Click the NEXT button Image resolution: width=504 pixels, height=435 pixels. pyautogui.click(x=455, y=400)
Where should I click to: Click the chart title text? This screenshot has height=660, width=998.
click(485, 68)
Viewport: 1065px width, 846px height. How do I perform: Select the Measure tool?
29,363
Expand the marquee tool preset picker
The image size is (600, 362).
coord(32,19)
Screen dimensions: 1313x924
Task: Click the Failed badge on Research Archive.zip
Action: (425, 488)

-.-.-

● WHAT IS EXPECTED:
From the data above, extract every line in its exact form.

● OUTPUT OF THE EXERCISE:
Click the NEXT button Image resolution: width=504 pixels, height=435 pixels. pyautogui.click(x=455, y=400)
Where should I click to: Click the chart title text? This screenshot has height=660, width=998.
click(485, 68)
Viewport: 1065px width, 846px height. How do I perform: Select the Measure tool?
29,363
Expand the marquee tool preset picker
The image size is (600, 362).
coord(32,19)
Screen dimensions: 1313x924
Task: Click the Failed badge on Research Archive.zip
Action: (425, 488)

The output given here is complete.